The Effects of Lactate and pH on Human Peritoneal Mesothelial Cell Biology.
- Author:
Young Min KIM
1
;
Hun Joo HA
;
Mi Ra YOO
;
Hi Bahl LEE
Author Information
1. Hyonam Kidney Laboratory, Soon Chun Hyang Universtity, Seoul, Korea. hblee@seoul.com
- Publication Type:Original Article
- Keywords:
Human peritoneal mesothelial cells;
Peritoneal dialysis solution;
pH;
Lactate
- MeSH:
Biology;
Cell Death;
Cesarean Section;
Culture Media, Serum-Free;
Enzyme-Linked Immunosorbent Assay;
Female;
Fibronectins;
Fibrosis;
Glucose;
Humans*;
Hydrogen-Ion Concentration*;
Lactic Acid*;
Membranes;
Peritoneal Dialysis;
Pregnancy;
Pregnant Women;
Thymidine;
Transforming Growth Factor beta1
- From:Korean Journal of Nephrology
2000;19(5):827-836
- CountryRepublic of Korea
- Language:Korean
-
Abstract:
Preservation of peritoneal membrane function is important in the success of long-term peritoneal dialysis (PD).
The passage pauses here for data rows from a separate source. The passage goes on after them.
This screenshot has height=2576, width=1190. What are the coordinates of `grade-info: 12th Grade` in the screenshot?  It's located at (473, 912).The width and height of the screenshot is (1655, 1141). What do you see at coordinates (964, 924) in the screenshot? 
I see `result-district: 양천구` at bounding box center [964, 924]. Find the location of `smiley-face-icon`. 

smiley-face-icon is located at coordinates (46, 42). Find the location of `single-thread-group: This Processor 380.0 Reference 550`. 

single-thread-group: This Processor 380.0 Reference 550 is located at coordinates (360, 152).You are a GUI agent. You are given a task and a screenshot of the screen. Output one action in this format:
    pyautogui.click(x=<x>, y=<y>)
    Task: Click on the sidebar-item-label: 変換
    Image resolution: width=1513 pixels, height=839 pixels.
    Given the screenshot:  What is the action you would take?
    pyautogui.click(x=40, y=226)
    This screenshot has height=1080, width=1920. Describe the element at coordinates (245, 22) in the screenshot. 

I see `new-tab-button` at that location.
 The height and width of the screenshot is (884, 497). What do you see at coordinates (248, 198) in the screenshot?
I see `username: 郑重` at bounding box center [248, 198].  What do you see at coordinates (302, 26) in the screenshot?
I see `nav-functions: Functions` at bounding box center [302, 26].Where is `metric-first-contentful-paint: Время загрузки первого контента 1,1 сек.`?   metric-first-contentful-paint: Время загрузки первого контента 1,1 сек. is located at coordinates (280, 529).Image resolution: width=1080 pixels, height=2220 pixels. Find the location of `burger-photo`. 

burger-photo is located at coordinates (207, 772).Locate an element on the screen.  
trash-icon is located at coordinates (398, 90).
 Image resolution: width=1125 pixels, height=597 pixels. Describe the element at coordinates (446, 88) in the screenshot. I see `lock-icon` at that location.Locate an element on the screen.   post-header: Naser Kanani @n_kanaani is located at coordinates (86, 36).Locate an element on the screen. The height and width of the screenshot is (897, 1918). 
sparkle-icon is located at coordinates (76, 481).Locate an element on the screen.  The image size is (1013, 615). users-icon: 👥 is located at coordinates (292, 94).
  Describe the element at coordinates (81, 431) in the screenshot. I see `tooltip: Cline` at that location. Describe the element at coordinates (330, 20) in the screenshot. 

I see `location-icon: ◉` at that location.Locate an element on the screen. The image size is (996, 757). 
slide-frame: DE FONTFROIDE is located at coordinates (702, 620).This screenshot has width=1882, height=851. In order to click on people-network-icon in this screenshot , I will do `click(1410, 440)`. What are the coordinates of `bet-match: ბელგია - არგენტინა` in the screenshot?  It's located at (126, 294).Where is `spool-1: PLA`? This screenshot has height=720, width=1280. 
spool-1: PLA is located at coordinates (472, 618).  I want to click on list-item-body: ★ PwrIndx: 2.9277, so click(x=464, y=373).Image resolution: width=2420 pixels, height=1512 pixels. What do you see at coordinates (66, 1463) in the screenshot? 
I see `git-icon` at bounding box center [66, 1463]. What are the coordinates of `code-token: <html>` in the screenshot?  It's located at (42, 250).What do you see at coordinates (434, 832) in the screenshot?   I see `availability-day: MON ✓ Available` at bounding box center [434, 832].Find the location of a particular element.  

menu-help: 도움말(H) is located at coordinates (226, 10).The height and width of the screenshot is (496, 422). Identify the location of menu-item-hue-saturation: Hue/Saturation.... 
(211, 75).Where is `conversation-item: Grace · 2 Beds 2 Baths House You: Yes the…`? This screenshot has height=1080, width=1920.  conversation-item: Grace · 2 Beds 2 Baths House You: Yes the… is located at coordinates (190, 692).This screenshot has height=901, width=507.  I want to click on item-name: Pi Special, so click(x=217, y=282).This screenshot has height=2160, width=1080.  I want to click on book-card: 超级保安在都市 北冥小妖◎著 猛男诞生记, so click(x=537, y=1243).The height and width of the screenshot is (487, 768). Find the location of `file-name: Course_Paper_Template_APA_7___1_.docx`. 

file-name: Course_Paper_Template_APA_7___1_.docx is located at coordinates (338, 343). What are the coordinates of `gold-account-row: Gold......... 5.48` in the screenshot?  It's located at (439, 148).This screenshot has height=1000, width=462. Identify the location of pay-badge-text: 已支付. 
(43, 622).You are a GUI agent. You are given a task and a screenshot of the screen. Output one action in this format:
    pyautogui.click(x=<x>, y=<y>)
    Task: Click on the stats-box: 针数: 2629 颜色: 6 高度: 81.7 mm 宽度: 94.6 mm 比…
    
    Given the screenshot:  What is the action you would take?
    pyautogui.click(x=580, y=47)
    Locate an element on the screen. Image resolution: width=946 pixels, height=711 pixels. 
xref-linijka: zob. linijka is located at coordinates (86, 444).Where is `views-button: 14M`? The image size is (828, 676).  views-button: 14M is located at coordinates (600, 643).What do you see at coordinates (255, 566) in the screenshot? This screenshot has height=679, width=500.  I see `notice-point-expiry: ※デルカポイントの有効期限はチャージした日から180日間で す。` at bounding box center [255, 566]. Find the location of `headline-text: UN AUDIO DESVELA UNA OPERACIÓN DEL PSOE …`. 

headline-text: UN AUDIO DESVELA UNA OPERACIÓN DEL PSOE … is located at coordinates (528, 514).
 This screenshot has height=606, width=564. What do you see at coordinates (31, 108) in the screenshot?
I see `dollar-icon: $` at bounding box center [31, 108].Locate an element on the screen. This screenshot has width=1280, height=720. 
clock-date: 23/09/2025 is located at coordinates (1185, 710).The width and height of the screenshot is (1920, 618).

During PD, human peritoneal mesothelial cells (HPMC) are continuously exposed to unphysiological peritoneal dialysis solution(PDS) charaterized by high glucose and lactate concentrations, low pH, and hyperosmolality. Since few studies have examined the effects of lactate and pH on HPMC biology, the present study investigated the effects of lactate and pH on the viability and proliferation of cultured HPMC and on the production of TGF-beta1, a fibrogenic cytokine, and fibronectin by cultured HPMC. HPMC were obtained from the omental tissue of pregnant women who were undergoing Cesarean section. Cells at confluence were utilized to determine the viability(LDH release), proliferation([3H]-thymidine incorporation), and the production of fibronectin and TGF-beta1(ELISA) after synchronizing the cell growth by incubating with serum free media for 24 hours. After exposure to the media containing lactate and pH, LDH release increased in dose- and time-dependent manner. Both 1.5% and 4.25% commercial PD solutions were cytotoxic and induced more than 80% LDH release within 24 hours. LDH release decreased with increasing dilution of commercial peritoneal dialysate, but there was no significant difference in LDH release between 1.5% and 4.25% PDS. LDH release increased in response to pH 5.5. Thymidine incorporation assay revealed that lactate and low pH significantly inhibited proliferation of HPMC. ELISA revealed that exposure of HPMC to lactate and low pH decreased fibronectin protein synthesis, when compared to cell exposed to bicarbonate containing M199 media. Our results clearly show that lactate and low pH lead to dose- and time-dependent cell death and reduce proliferation of cultured HPMC. Lactate and low pH per se appear to decrease fibronectin production by HPMC but may set a stage for other factors to promote progressive fibrosis during the healing stage in long-term PD.